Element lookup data
* * * *
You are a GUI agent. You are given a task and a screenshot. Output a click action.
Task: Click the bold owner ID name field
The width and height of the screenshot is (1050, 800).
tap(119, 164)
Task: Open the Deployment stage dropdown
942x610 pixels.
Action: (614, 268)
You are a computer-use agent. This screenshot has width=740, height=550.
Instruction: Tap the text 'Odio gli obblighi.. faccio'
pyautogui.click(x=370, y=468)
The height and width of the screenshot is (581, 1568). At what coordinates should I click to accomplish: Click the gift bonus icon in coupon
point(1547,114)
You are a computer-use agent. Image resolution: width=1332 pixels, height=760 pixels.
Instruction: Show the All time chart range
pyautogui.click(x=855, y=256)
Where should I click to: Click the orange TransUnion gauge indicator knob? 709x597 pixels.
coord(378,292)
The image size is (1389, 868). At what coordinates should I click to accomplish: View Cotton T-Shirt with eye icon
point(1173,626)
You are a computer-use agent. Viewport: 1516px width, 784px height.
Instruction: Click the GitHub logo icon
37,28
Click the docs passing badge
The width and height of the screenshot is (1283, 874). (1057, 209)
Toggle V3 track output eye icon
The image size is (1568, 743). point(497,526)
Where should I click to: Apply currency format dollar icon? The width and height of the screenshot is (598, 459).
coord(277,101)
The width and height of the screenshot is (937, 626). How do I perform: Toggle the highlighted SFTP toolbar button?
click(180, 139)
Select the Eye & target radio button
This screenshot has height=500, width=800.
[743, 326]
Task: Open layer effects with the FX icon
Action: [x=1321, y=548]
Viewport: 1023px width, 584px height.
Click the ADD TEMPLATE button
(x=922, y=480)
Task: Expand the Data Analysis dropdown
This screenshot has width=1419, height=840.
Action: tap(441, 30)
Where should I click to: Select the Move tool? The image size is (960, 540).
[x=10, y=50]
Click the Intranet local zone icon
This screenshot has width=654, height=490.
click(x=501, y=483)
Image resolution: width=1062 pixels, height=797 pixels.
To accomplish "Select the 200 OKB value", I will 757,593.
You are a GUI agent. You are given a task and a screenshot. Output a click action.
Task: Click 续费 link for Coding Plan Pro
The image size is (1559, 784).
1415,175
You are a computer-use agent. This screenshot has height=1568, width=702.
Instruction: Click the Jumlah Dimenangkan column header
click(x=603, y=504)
* * * *
* _The request_: Render all of the data above as a Markdown table with the columns Row and Line, numbering each line in order and leaving out blank lines.

* _Exercise result_:
| Row | Line |
|---|---|
| 1 | You are a GUI agent. You are given a task and a screenshot. Output a click action. |
| 2 | Task: Click the bold owner ID name field |
| 3 | The width and height of the screenshot is (1050, 800). |
| 4 | tap(119, 164) |
| 5 | Task: Open the Deployment stage dropdown |
| 6 | 942x610 pixels. |
| 7 | Action: (614, 268) |
| 8 | You are a computer-use agent. This screenshot has width=740, height=550. |
| 9 | Instruction: Tap the text 'Odio gli obblighi.. faccio' |
| 10 | pyautogui.click(x=370, y=468) |
| 11 | The height and width of the screenshot is (581, 1568). At what coordinates should I click to accomplish: Click the gift bonus icon in coupon |
| 12 | point(1547,114) |
| 13 | You are a computer-use agent. Image resolution: width=1332 pixels, height=760 pixels. |
| 14 | Instruction: Show the All time chart range |
| 15 | pyautogui.click(x=855, y=256) |
| 16 | Where should I click to: Click the orange TransUnion gauge indicator knob? 709x597 pixels. |
| 17 | coord(378,292) |
| 18 | The image size is (1389, 868). At what coordinates should I click to accomplish: View Cotton T-Shirt with eye icon |
| 19 | point(1173,626) |
| 20 | You are a computer-use agent. Viewport: 1516px width, 784px height. |
| 21 | Instruction: Click the GitHub logo icon |
| 22 | 37,28 |
| 23 | Click the docs passing badge |
| 24 | The width and height of the screenshot is (1283, 874). (1057, 209) |
| 25 | Toggle V3 track output eye icon |
| 26 | The image size is (1568, 743). point(497,526) |
| 27 | Where should I click to: Apply currency format dollar icon? The width and height of the screenshot is (598, 459). |
| 28 | coord(277,101) |
| 29 | The width and height of the screenshot is (937, 626). How do I perform: Toggle the highlighted SFTP toolbar button? |
| 30 | click(180, 139) |
| 31 | Select the Eye & target radio button |
| 32 | This screenshot has height=500, width=800. |
| 33 | [743, 326] |
| 34 | Task: Open layer effects with the FX icon |
| 35 | Action: [x=1321, y=548] |
| 36 | Viewport: 1023px width, 584px height. |
| 37 | Click the ADD TEMPLATE button |
| 38 | (x=922, y=480) |
| 39 | Task: Expand the Data Analysis dropdown |
| 40 | This screenshot has width=1419, height=840. |
| 41 | Action: tap(441, 30) |
| 42 | Where should I click to: Select the Move tool? The image size is (960, 540). |
| 43 | [x=10, y=50] |
| 44 | Click the Intranet local zone icon |
| 45 | This screenshot has width=654, height=490. |
| 46 | click(x=501, y=483) |
| 47 | Image resolution: width=1062 pixels, height=797 pixels. |
| 48 | To accomplish "Select the 200 OKB value", I will 757,593. |
| 49 | You are a GUI agent. You are given a task and a screenshot. Output a click action. |
| 50 | Task: Click 续费 link for Coding Plan Pro |
| 51 | The image size is (1559, 784). |
| 52 | 1415,175 |
| 53 | You are a computer-use agent. This screenshot has height=1568, width=702. |
| 54 | Instruction: Click the Jumlah Dimenangkan column header |
| 55 | click(x=603, y=504) |